Timeliness of cancer care in a regional Victorian health service: a comparison of high-volume (lung) and low-volume (oesophagogastric) tumour streams
journal contributionposted on 05.05.2021, 05:56 by Mwila KabweMwila Kabwe, Amanda Robinson, Y Shethia, C Parker, R Blum, I Solo, M Leach
Background: Timeliness of cancer care is vital for improved survival and quality of life of patients. Service and care centralisation at larger-volume centres has been associated with improved outcomes. However, there is a lack of systematic data on the impact of tumour stream volume on timeliness of care. Aims: To investigate and compare timeliness of care for lung cancer, a high-volume (more commonly diagnosed) tumour stream, and oesophagogastric (OG) cancer, a low-volume (less commonly diagnosed) tumour stream, at a regional health service in Victoria, Australia.

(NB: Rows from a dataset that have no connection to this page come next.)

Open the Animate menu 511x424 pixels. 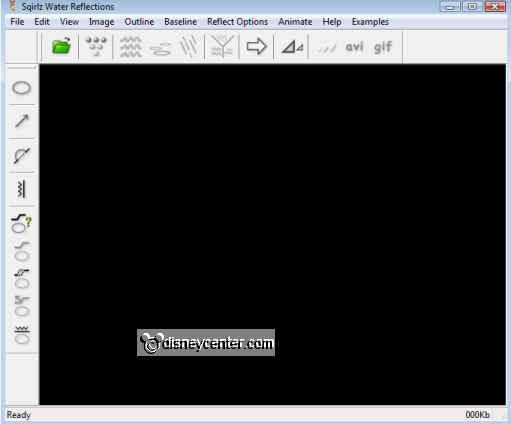click(x=295, y=22)
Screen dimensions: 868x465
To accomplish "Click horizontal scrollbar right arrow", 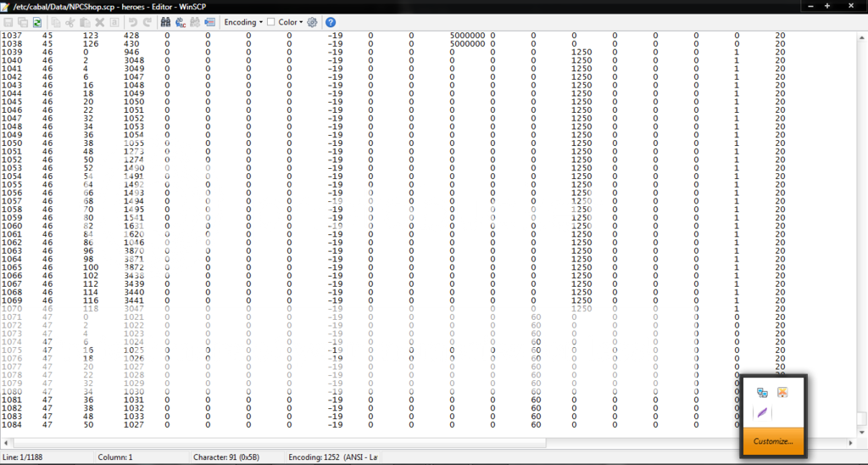I will pyautogui.click(x=851, y=442).
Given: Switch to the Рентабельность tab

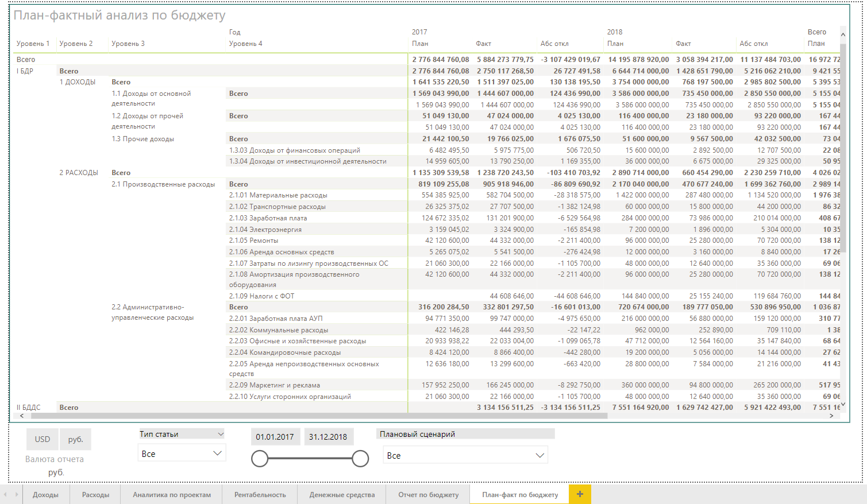Looking at the screenshot, I should [x=260, y=495].
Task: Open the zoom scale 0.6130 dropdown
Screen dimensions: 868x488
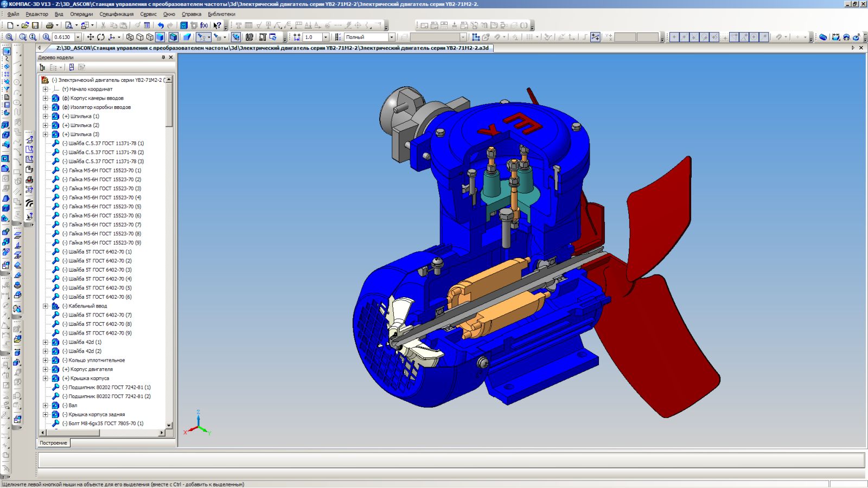Action: click(78, 37)
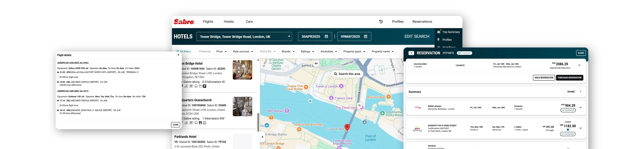
Task: Click the hotel list vertical scrollbar
Action: 258,122
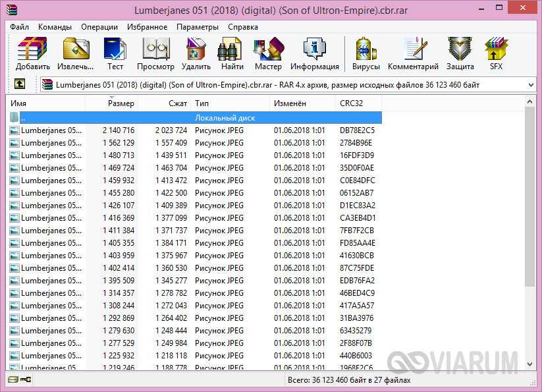
Task: Click the Извлечь (Extract) toolbar icon
Action: click(x=75, y=53)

Methods: A retrospective cohort study comprising random samples of 75 people newly diagnosed with lung cancer (International Classification of Diseases and Related Health Problems-10 [ICD-10] diagnosis codes C34 in the Victorian Cancer Registry [VCR]) and 50 people newly diagnosed with OG cancer (ICD-10 diagnosis codes C15 or C16 in VCR) at one regional Victorian health service between 2016 and 2017. Binary logistic regression was used to calculate odds ratios (ORs) and 95% confidence intervals (CIs) for associations between patient factors and suboptimal timeliness of care. Results: In comparison to OG cancer patients, lung cancer patients had reduced odds of suboptimal timeliness of care in reference to times outside OCP for referral to diagnosis (OR [95% CI] = 0.34 [0.14 to 0.83]) but increased odds of suboptimal timeliness for diagnosis to treatment (OR [95% CI] = 2.48 [1.01 to 6.09]). Conclusion: In the low-volume OG cancer stream, patients had longer wait times from referral to an MDM, where treatment decisions occur, but shorter time to commencement of first treatment. Conversely in the high-volume lung cancer group, there was delayed initiation of first treatment following presentation at MDM. There is need to explore ways to fast-track MDM presentation and commencement of therapy among people diagnosed with low-volume and high-volume cancers, respectively.